> _PROMPT_: Could the whole of the data below be written out verbatim?
EXERCISE DATA Block Start
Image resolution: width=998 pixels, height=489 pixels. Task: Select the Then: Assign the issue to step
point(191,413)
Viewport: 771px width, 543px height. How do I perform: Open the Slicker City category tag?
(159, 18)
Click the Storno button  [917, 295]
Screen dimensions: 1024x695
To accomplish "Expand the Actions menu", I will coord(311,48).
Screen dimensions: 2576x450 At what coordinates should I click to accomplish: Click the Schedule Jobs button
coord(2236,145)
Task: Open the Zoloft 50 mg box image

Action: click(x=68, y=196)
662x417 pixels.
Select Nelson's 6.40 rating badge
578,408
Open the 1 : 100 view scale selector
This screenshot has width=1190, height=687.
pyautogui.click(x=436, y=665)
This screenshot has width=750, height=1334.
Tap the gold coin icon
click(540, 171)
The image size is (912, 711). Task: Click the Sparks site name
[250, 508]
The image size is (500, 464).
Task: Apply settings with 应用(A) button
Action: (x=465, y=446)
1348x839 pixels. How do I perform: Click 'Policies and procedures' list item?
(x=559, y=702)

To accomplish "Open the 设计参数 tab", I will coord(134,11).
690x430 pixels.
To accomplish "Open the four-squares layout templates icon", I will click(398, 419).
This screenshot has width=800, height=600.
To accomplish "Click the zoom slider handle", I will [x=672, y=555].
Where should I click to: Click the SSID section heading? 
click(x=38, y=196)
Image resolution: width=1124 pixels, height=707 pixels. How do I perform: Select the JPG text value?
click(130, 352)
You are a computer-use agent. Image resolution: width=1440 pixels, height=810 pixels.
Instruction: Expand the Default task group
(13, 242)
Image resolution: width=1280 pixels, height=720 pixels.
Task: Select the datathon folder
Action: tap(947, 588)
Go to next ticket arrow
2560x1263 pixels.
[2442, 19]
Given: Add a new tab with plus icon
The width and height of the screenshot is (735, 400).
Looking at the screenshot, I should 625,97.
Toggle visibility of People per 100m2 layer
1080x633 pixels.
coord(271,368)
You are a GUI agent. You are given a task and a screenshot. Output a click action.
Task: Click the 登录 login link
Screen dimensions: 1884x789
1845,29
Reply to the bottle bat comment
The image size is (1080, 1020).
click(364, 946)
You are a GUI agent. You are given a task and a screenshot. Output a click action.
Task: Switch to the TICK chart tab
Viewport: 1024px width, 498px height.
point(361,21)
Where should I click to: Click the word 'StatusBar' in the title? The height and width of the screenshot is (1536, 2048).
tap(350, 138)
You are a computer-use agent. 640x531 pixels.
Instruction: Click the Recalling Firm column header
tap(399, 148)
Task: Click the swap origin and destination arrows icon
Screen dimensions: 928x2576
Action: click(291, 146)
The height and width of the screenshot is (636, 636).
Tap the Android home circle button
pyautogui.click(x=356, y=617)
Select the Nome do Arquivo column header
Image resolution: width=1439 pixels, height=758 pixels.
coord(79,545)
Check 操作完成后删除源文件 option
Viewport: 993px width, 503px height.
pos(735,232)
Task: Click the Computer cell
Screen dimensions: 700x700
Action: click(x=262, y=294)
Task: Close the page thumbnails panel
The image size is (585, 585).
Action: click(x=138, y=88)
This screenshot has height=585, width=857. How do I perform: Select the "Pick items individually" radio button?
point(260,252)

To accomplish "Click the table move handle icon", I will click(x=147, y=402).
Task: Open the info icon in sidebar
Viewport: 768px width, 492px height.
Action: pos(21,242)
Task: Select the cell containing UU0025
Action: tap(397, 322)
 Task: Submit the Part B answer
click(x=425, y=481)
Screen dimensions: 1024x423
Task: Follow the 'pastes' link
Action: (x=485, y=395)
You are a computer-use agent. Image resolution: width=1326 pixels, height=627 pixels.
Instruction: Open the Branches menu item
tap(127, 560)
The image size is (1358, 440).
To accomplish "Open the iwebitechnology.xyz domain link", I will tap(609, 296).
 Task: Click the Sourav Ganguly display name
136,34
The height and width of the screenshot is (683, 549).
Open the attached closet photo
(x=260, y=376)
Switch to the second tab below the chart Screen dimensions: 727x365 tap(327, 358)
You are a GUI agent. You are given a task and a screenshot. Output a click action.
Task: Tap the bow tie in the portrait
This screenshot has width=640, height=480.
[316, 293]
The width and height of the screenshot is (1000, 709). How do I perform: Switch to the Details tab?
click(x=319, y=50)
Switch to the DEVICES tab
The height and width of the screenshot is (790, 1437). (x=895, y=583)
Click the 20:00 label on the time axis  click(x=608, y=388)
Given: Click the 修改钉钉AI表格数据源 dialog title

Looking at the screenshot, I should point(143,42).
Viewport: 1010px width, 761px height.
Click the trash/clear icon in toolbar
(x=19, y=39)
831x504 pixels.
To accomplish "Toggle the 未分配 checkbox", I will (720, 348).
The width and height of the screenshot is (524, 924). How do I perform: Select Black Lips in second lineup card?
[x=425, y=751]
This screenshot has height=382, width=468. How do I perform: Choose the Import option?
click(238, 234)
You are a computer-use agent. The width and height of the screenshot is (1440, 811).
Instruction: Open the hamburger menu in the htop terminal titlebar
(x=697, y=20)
EXERCISE DATA Block End
> _EXERCISE RESPONSE_:
Image resolution: width=998 pixels, height=489 pixels. Task: Select the Then: Assign the issue to step
point(191,413)
Viewport: 771px width, 543px height. How do I perform: Open the Slicker City category tag?
(159, 18)
Click the Storno button  [917, 295]
Screen dimensions: 1024x695
To accomplish "Expand the Actions menu", I will coord(311,48).
Screen dimensions: 2576x450 At what coordinates should I click to accomplish: Click the Schedule Jobs button
coord(2236,145)
Task: Open the Zoloft 50 mg box image

Action: click(x=68, y=196)
662x417 pixels.
Select Nelson's 6.40 rating badge
578,408
Open the 1 : 100 view scale selector
This screenshot has width=1190, height=687.
pyautogui.click(x=436, y=665)
This screenshot has width=750, height=1334.
Tap the gold coin icon
click(540, 171)
The image size is (912, 711). Task: Click the Sparks site name
[250, 508]
The image size is (500, 464).
Task: Apply settings with 应用(A) button
Action: (x=465, y=446)
1348x839 pixels. How do I perform: Click 'Policies and procedures' list item?
(x=559, y=702)

To accomplish "Open the 设计参数 tab", I will coord(134,11).
690x430 pixels.
To accomplish "Open the four-squares layout templates icon", I will click(398, 419).
This screenshot has width=800, height=600.
To accomplish "Click the zoom slider handle", I will [x=672, y=555].
Where should I click to: Click the SSID section heading? 
click(x=38, y=196)
Image resolution: width=1124 pixels, height=707 pixels. How do I perform: Select the JPG text value?
click(130, 352)
You are a computer-use agent. Image resolution: width=1440 pixels, height=810 pixels.
Instruction: Expand the Default task group
(13, 242)
Image resolution: width=1280 pixels, height=720 pixels.
Task: Select the datathon folder
Action: tap(947, 588)
Go to next ticket arrow
2560x1263 pixels.
[2442, 19]
Given: Add a new tab with plus icon
The width and height of the screenshot is (735, 400).
Looking at the screenshot, I should 625,97.
Toggle visibility of People per 100m2 layer
1080x633 pixels.
coord(271,368)
You are a GUI agent. You are given a task and a screenshot. Output a click action.
Task: Click the 登录 login link
Screen dimensions: 1884x789
1845,29
Reply to the bottle bat comment
The image size is (1080, 1020).
click(364, 946)
You are a GUI agent. You are given a task and a screenshot. Output a click action.
Task: Switch to the TICK chart tab
Viewport: 1024px width, 498px height.
point(361,21)
Where should I click to: Click the word 'StatusBar' in the title? The height and width of the screenshot is (1536, 2048).
tap(350, 138)
You are a computer-use agent. 640x531 pixels.
Instruction: Click the Recalling Firm column header
tap(399, 148)
Task: Click the swap origin and destination arrows icon
Screen dimensions: 928x2576
Action: click(291, 146)
The height and width of the screenshot is (636, 636).
Tap the Android home circle button
pyautogui.click(x=356, y=617)
Select the Nome do Arquivo column header
Image resolution: width=1439 pixels, height=758 pixels.
coord(79,545)
Check 操作完成后删除源文件 option
Viewport: 993px width, 503px height.
pos(735,232)
Task: Click the Computer cell
Screen dimensions: 700x700
Action: click(x=262, y=294)
Task: Close the page thumbnails panel
The image size is (585, 585).
Action: click(x=138, y=88)
This screenshot has height=585, width=857. How do I perform: Select the "Pick items individually" radio button?
point(260,252)

To accomplish "Click the table move handle icon", I will click(x=147, y=402).
Task: Open the info icon in sidebar
Viewport: 768px width, 492px height.
Action: pos(21,242)
Task: Select the cell containing UU0025
Action: tap(397, 322)
 Task: Submit the Part B answer
click(x=425, y=481)
Screen dimensions: 1024x423
Task: Follow the 'pastes' link
Action: (x=485, y=395)
You are a computer-use agent. Image resolution: width=1326 pixels, height=627 pixels.
Instruction: Open the Branches menu item
tap(127, 560)
The image size is (1358, 440).
To accomplish "Open the iwebitechnology.xyz domain link", I will tap(609, 296).
 Task: Click the Sourav Ganguly display name
136,34
The height and width of the screenshot is (683, 549).
Open the attached closet photo
(x=260, y=376)
Switch to the second tab below the chart Screen dimensions: 727x365 tap(327, 358)
You are a GUI agent. You are given a task and a screenshot. Output a click action.
Task: Tap the bow tie in the portrait
This screenshot has width=640, height=480.
[316, 293]
The width and height of the screenshot is (1000, 709). How do I perform: Switch to the Details tab?
click(x=319, y=50)
Switch to the DEVICES tab
The height and width of the screenshot is (790, 1437). (x=895, y=583)
Click the 20:00 label on the time axis  click(x=608, y=388)
Given: Click the 修改钉钉AI表格数据源 dialog title

Looking at the screenshot, I should point(143,42).
Viewport: 1010px width, 761px height.
Click the trash/clear icon in toolbar
(x=19, y=39)
831x504 pixels.
To accomplish "Toggle the 未分配 checkbox", I will (720, 348).
The width and height of the screenshot is (524, 924). How do I perform: Select Black Lips in second lineup card?
[x=425, y=751]
This screenshot has height=382, width=468. How do I perform: Choose the Import option?
click(238, 234)
You are a computer-use agent. The width and height of the screenshot is (1440, 811).
Instruction: Open the hamburger menu in the htop terminal titlebar
(x=697, y=20)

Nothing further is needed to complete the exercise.